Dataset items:
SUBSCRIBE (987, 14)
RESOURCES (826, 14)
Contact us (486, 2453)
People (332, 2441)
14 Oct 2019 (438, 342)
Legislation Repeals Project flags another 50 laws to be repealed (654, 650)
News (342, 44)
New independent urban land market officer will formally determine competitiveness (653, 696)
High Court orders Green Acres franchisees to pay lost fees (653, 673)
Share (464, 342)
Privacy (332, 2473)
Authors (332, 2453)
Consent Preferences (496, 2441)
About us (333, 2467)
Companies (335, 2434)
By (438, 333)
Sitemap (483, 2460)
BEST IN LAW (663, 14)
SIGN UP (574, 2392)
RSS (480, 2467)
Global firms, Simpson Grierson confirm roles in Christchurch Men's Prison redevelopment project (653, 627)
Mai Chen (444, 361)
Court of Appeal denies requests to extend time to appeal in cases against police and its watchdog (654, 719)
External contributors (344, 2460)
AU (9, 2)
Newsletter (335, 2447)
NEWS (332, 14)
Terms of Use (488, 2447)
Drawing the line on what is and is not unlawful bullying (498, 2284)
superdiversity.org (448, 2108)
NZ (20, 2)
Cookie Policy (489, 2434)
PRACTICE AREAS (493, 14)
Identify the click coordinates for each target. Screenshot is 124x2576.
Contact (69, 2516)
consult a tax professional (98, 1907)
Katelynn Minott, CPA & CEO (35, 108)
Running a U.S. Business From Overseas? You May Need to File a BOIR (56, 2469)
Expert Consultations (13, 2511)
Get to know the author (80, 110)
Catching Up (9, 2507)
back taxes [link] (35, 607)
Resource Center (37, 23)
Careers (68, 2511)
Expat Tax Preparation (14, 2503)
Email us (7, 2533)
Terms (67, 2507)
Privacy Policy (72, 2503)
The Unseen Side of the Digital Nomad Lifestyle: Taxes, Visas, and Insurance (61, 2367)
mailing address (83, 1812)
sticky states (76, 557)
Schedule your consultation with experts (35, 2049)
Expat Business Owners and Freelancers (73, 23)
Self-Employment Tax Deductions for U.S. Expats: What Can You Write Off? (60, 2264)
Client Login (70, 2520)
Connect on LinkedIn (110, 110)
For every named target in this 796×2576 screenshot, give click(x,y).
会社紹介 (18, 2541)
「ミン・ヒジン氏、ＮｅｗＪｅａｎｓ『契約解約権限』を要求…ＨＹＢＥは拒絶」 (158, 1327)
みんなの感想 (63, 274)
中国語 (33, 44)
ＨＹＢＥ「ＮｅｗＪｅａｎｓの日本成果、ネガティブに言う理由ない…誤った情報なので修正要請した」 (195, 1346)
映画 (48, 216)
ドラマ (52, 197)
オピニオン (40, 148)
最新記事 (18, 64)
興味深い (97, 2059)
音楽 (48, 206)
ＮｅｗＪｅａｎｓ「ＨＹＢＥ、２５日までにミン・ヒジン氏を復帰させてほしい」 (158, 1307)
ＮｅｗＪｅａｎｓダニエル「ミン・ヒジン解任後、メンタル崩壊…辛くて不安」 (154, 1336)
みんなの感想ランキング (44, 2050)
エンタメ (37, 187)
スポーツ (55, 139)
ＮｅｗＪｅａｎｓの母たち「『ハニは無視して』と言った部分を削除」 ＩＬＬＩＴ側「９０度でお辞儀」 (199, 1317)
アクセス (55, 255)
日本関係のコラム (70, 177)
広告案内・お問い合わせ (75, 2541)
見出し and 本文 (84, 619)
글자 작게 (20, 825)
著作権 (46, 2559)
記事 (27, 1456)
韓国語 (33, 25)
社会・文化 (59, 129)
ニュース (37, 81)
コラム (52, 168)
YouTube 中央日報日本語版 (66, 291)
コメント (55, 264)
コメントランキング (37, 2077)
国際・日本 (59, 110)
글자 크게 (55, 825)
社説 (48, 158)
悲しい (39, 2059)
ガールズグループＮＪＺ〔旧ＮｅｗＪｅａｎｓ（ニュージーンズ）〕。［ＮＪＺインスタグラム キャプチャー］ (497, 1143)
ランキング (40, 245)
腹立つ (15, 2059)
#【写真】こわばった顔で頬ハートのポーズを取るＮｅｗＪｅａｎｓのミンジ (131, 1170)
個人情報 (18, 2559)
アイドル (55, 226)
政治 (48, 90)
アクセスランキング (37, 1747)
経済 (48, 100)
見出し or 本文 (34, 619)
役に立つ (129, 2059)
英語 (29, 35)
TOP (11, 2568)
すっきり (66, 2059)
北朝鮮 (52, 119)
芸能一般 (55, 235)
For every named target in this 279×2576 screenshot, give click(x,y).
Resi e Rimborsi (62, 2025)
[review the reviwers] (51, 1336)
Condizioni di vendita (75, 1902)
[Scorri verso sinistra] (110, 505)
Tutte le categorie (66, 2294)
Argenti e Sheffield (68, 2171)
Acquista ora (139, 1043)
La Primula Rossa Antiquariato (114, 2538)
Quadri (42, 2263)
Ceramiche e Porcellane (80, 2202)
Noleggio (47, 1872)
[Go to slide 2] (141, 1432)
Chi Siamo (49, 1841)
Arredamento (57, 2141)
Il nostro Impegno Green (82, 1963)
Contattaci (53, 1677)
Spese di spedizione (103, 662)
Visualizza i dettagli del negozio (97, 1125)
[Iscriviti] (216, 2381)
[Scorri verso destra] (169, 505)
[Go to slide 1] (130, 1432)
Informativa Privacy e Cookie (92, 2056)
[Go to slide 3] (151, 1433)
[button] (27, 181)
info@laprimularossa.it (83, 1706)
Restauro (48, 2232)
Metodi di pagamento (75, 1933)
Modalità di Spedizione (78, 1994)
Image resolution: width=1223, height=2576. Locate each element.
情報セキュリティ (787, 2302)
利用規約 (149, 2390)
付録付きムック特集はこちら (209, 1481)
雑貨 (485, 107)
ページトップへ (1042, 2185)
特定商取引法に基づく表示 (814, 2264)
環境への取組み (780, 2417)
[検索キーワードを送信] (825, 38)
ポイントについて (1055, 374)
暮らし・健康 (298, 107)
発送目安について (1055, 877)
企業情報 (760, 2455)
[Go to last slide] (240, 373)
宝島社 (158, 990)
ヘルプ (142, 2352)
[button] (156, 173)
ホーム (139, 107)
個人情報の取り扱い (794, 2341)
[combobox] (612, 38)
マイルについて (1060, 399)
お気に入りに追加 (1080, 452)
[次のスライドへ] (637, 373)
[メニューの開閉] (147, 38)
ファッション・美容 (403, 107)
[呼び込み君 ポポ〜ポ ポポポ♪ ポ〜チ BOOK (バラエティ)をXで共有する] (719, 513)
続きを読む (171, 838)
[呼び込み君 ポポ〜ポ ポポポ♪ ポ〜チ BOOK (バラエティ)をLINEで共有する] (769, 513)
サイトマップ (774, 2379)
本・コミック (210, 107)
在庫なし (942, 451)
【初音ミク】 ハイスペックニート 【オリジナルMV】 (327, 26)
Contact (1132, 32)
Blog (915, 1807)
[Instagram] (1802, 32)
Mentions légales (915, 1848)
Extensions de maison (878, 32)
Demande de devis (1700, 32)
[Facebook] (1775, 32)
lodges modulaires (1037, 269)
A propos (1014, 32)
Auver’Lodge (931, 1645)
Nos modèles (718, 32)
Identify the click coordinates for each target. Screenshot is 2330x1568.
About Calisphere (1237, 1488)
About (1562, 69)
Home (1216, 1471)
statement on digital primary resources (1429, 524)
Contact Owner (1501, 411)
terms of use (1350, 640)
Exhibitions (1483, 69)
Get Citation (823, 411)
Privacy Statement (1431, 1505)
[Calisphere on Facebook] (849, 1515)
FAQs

§ WORK INSTRUCTION: Begin at the first line of the records above and quote every line verbatim through the one that contains "PRACTICE AREAS (493, 14)".

§ EXERCISE RESULT:
SUBSCRIBE (987, 14)
RESOURCES (826, 14)
Contact us (486, 2453)
People (332, 2441)
14 Oct 2019 (438, 342)
Legislation Repeals Project flags another 50 laws to be repealed (654, 650)
News (342, 44)
New independent urban land market officer will formally determine competitiveness (653, 696)
High Court orders Green Acres franchisees to pay lost fees (653, 673)
Share (464, 342)
Privacy (332, 2473)
Authors (332, 2453)
Consent Preferences (496, 2441)
About us (333, 2467)
Companies (335, 2434)
By (438, 333)
Sitemap (483, 2460)
BEST IN LAW (663, 14)
SIGN UP (574, 2392)
RSS (480, 2467)
Global firms, Simpson Grierson confirm roles in Christchurch Men's Prison redevelopment project (653, 627)
Mai Chen (444, 361)
Court of Appeal denies requests to extend time to appeal in cases against police and its watchdog (654, 719)
External contributors (344, 2460)
AU (9, 2)
Newsletter (335, 2447)
NEWS (332, 14)
Terms of Use (488, 2447)
Drawing the line on what is and is not unlawful bullying (498, 2284)
superdiversity.org (448, 2108)
NZ (20, 2)
Cookie Policy (489, 2434)
PRACTICE AREAS (493, 14)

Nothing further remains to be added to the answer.